Namun, seperti biasa, angka node sering kali lebih terdengar impresif di atas kertas dibanding di dunia nyata. Kompetitor seperti Apple dengan chip A18 dan A18 Pro juga masih berada di 3nm, sehingga jika Qualcomm benar melompat lebih dulu ke 2nm, ini bisa menjadi keunggulan positioning. Tapi sejarah menunjukkan bahwa “lebih kecil” tidak selalu berarti “lebih baik” tanpa arsitektur yang matang dan manajemen termal yang solid.

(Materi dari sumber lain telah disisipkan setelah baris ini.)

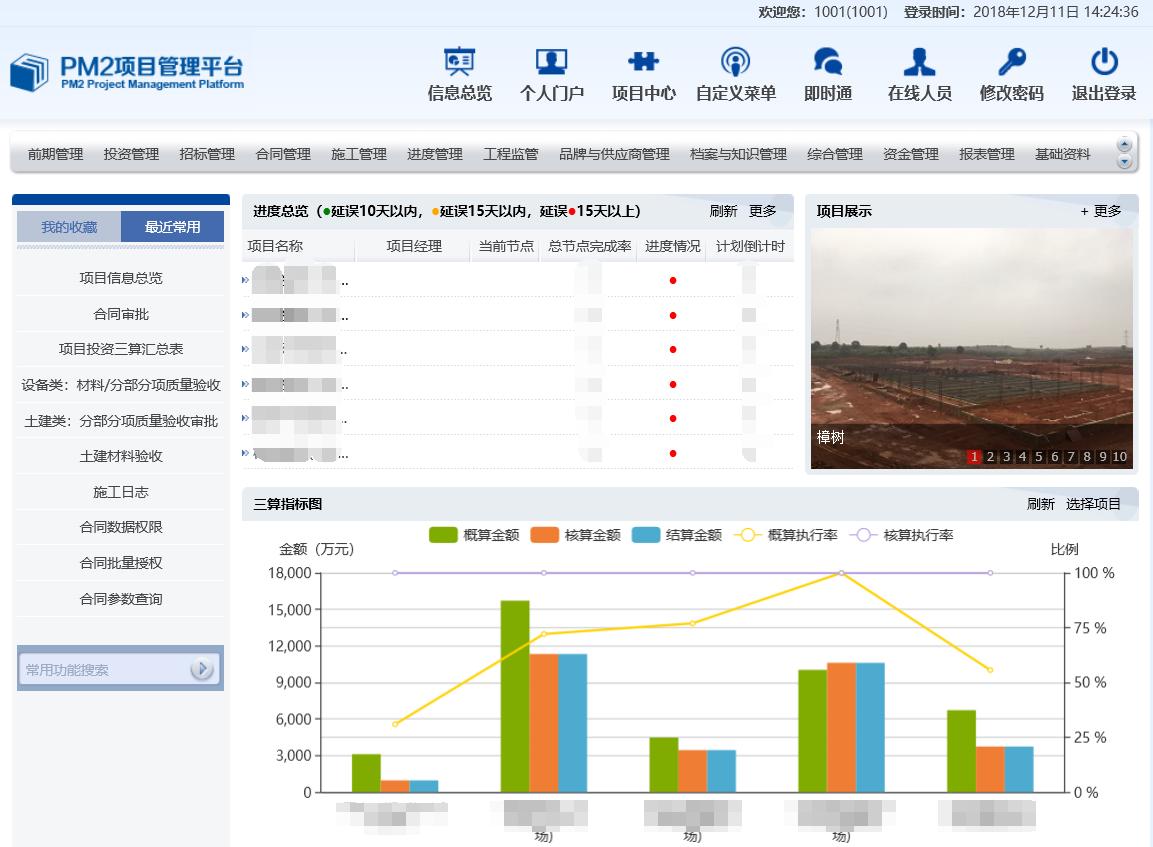Open the 即时通 chat icon
This screenshot has height=847, width=1153.
[x=827, y=63]
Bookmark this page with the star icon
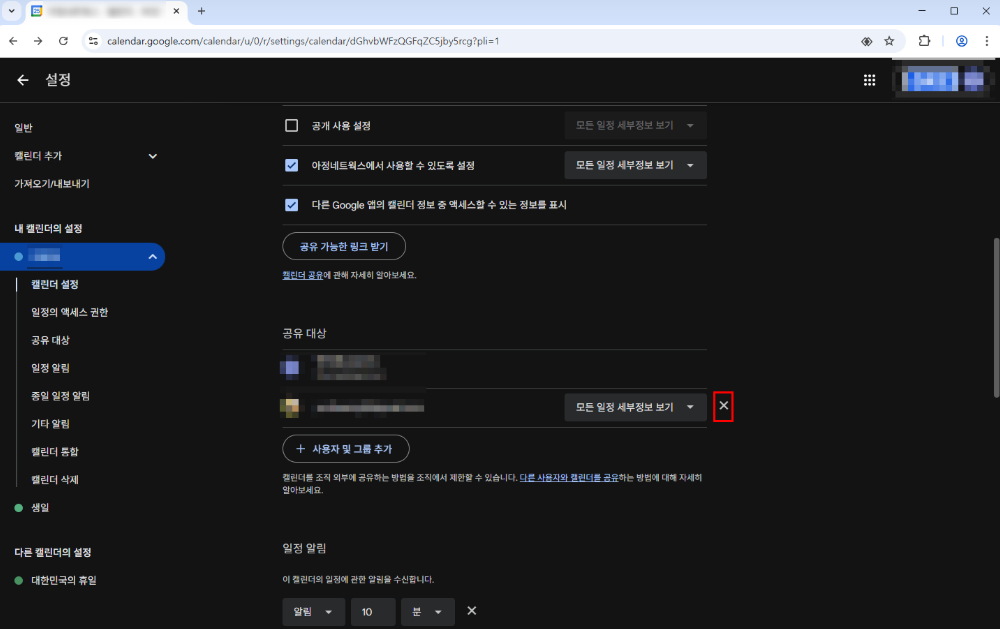Viewport: 1000px width, 629px height. [889, 41]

Sumber bocoran dari Weibo, termasuk tipster Digital Chat Station, memang punya rekam jejak cukup kredibel. Meski begitu, informasi sebatas nomor model tidak memberi gambaran nyata soal performa di lapangan. Faktor seperti desain CPU core, tuning software, hingga efisiensi pendinginan di perangkat akhir jauh lebih menentukan pengalaman pengguna.
Singkatnya, jika bocoran ini benar, Qualcomm sedang mencoba mengambil alih narasi teknologi lewat 2nm. Tapi pasar tidak hanya membeli node, mereka membeli stabilitas, efisiensi, dan performa nyata. Dan di situlah ujian sebenarnya akan terjadi.